In spite of their popularity, the viability and success of those sensor networks hinge on a variety of security and privacy threats. One of the most challenging threats is location privacy, since it cannot be addressed by traditional cryptographic mechanisms [1]. Due to the shared nature of wireless communication media, an attacker can easily eavesdrop on the radio communication either by purchasing her own sensor devices or by leveraging other radio devices capable of monitoring message transmission. Thus, no matter whether messages are encrypted or not, an adversary is able to identify contextual information: where the communication has occurred and who has participated in communication, without accessing the content of messages. For example, an adversary can identify the sender of a message by analyzing the angle of arrival [2], or he can determine the receiver in the similar fashion when the receiver relays a message [3].
Since an adversary can locate both the origin and destination of messages (i.e., sinks) purely by observing the contextual information, the WSN location privacy problem can be divided into two categories: source-location privacy and sink-location privacy. The source-location privacy problem is concerned with preventing attackers from discovering the locations of message sources, which may reveal sensitive position information of assets being monitored, for example, endangered animals. Much effort has been devoted to preserve source-location privacy against a wide variety of attackers, ranging from resource-constrained attackers [2] to powerful attackers that have a global view of network communications [1, 4].
In this study, we focus on preserving sink-location privacy against attackers with a global view. The sink node serves as the aggregating point for data collection and is crucial to assure the availability of a WSN. If the sink node is located and destroyed, the sensed data can no longer be relayed to a data center, rendering the entire WSN useless. Despite the great importance of sink node, the sink-location privacy problem has only been studied under the assumption of resource-constrained attackers [3, 5–8]. When a global adversary is involved, those strategies for resource-constrained attackers become inapplicable. Our work aims to fill in the absence in defending against powerful global adversaries.
To achieve the global view, an attacker can either deploy her own sensors [1, 4] or utilize powerful radio receivers with extremely sensitive antennas to pick up communications across the whole network [1]. As such, a global attacker can derive the location of sinks either by traffic-analysis attacks [5] or packet-tracing attacks [2, 3]. Traffic-analysis attacks utilize the fact that the closer a node is located towards the WSN sink, the higher the number of messages it needs to forward. Thus, moving towards a spot that exhibits a higher message volume can eventually lead the adversaries to find the sink. Packet-tracing attacks lead the adversary toward the travel direction of messages hop by hop till he reaches the sink.

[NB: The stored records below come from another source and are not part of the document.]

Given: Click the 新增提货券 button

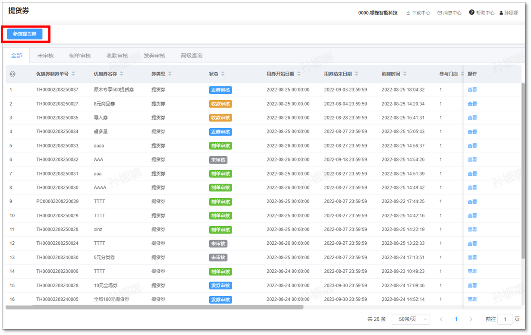Looking at the screenshot, I should pos(25,34).
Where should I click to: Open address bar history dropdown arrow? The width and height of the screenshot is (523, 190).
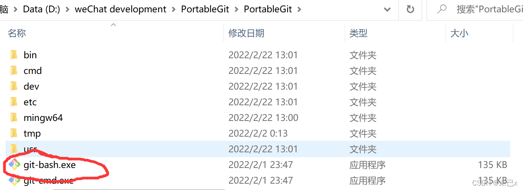(387, 9)
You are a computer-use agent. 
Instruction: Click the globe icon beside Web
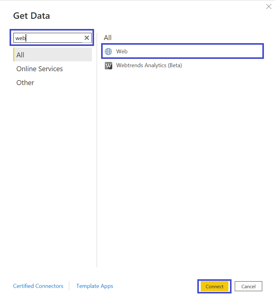(108, 51)
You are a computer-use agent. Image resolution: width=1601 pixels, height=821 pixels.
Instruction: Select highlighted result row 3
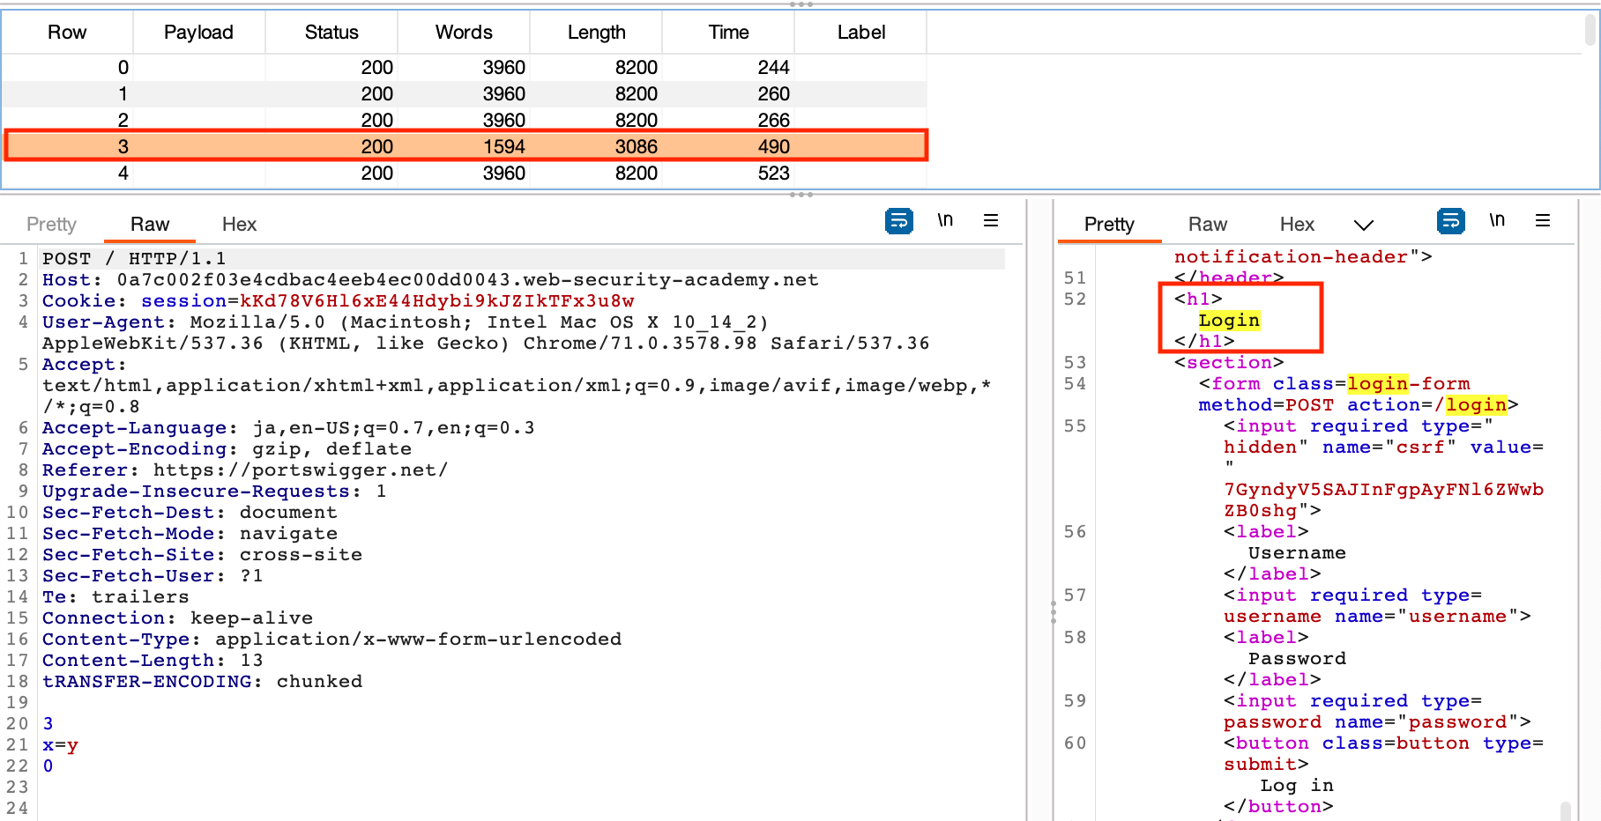465,146
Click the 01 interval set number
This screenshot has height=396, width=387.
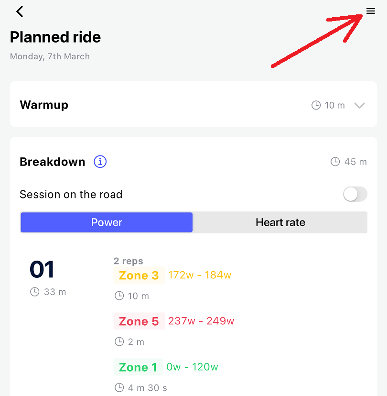(x=42, y=270)
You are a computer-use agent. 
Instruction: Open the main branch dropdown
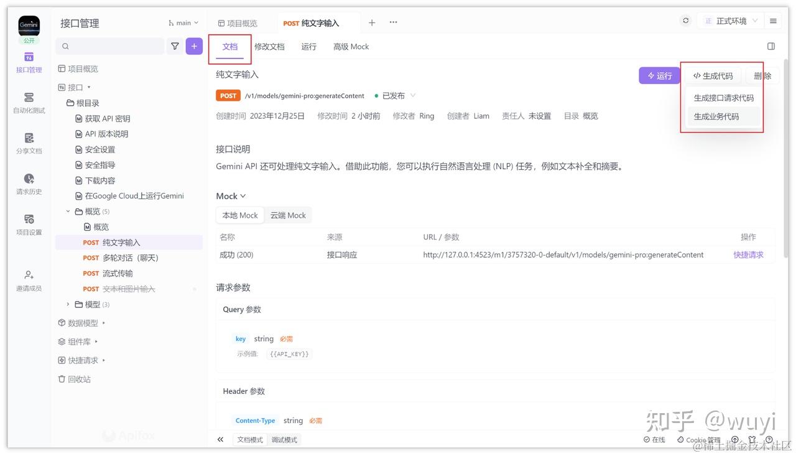[x=182, y=22]
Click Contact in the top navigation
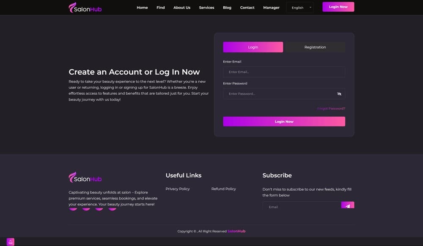Screen dimensions: 423x246 (x=247, y=8)
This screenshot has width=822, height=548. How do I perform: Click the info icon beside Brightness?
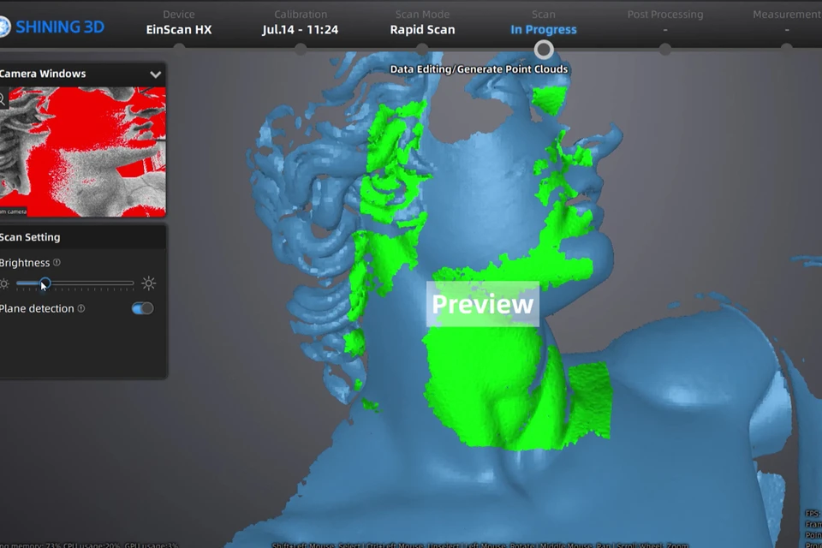coord(57,262)
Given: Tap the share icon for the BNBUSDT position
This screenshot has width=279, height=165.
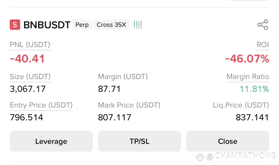Looking at the screenshot, I should pos(263,25).
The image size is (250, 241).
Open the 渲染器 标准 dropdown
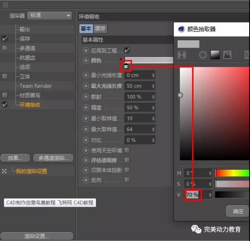pyautogui.click(x=49, y=16)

Both traffic-analysis attacks and packet-tracing attacks require no access to the message content but message existence. Additionally, a global adversary can identify every node that has forwarded a message instantly, while most literature [4, 9] assumes that an adversary with a local view can only identify the sender when communication occurs within his observable range. We are unaware of any solutions that can defend against a global adversary, since it is virtually impossible to protect the network against a global eavesdropper [10]. Any local obfuscation created by fake messages cannot confuse a global adversary. For instance, fractional propagation [5] forks a fake message toward a random destination while the real message is forwarded towards the sink, which is likely to mislead an adversary with a local view. However, such an approach cannot deceive the adversary with a global view, since all real messages always arrive at the sink.

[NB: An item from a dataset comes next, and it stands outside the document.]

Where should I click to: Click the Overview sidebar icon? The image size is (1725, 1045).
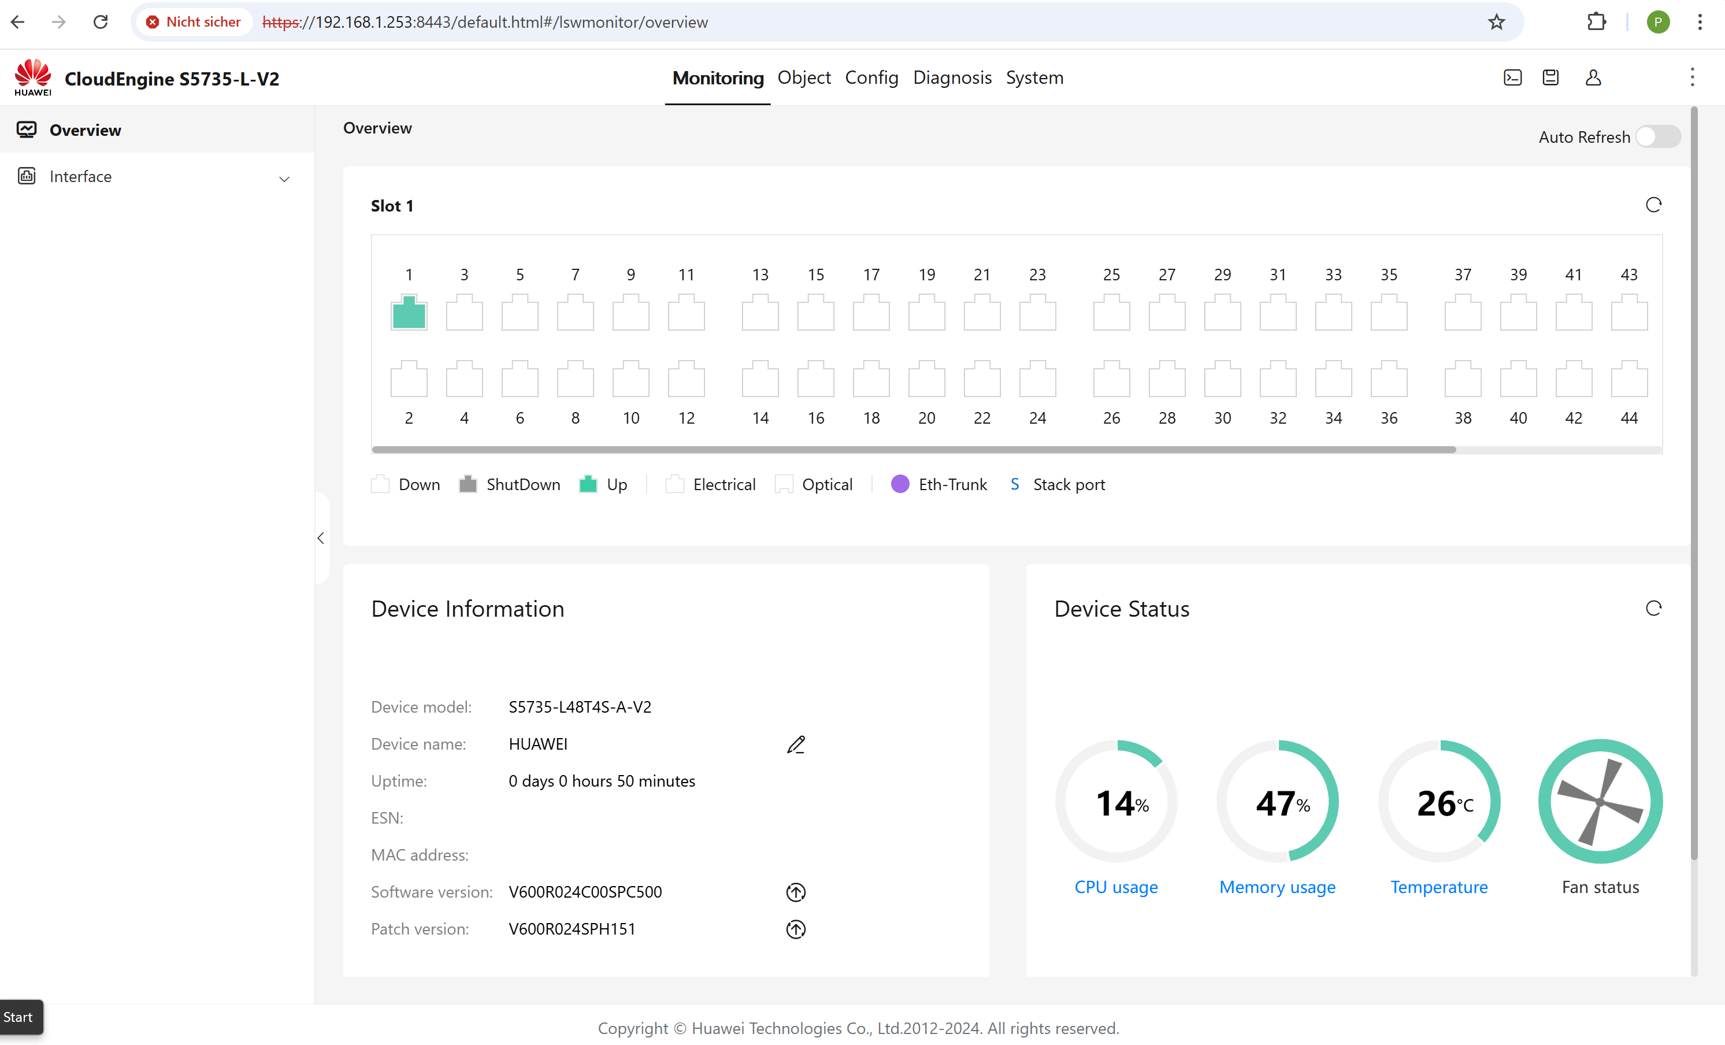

One naive defense strategy is to have each node send the same volume of messages as the sink (including both real and fake messages). However, such strategy imposes high energy consumption and is infeasible. To limit the energy conception while enhancing the privacy against a powerful adversary with a global view, we propose to achieve k-anonymity in the network so that at least k entities exhibit the same characteristics as the nodes located close to the sink. As such, they are indistinguishable even to the powerful attackers with regard to contextual communication information.
The concept of achieving k-anonymity [11] was originally proposed to protect personal identity while releasing person-specific data and has been studied extensively in the field of database and data mining. To our best knowledge, our work is the first attempt to apply this concept to preserving sink-location privacy in wireless sensor networks, and there are no other valid approaches dealing with the attacks of a global adversary. We summarize our contribution as follows.
We identify the absence of defense strategies to enhance sink-location privacy against global adversaries. To enhance sink-location privacy, we propose to achieve k-anonymity via an Euclidean minimum-spanning tree-based routing protocol, that is, create k designated nodes in the network. We show that positioning k designated nodes is complex as it affects two conflicting goals: the routing energy cost and the achievable privacy level, and both goals are determined by a non-analytic function. To strike a balance between those two goals, we formulate the problem of k-anonymity routing protocols as a nonlinearly constrained optimization problem. The nonlinearly constrained optimization problem is extremely challenging to solve. To tackle the problem, we design two quasi-optimal algorithms that can obtain the k-node locations closely approximating the optima, and our extensive simulations validate that both algorithms can effectively find solutions hiding the sink among a large number of network nodes.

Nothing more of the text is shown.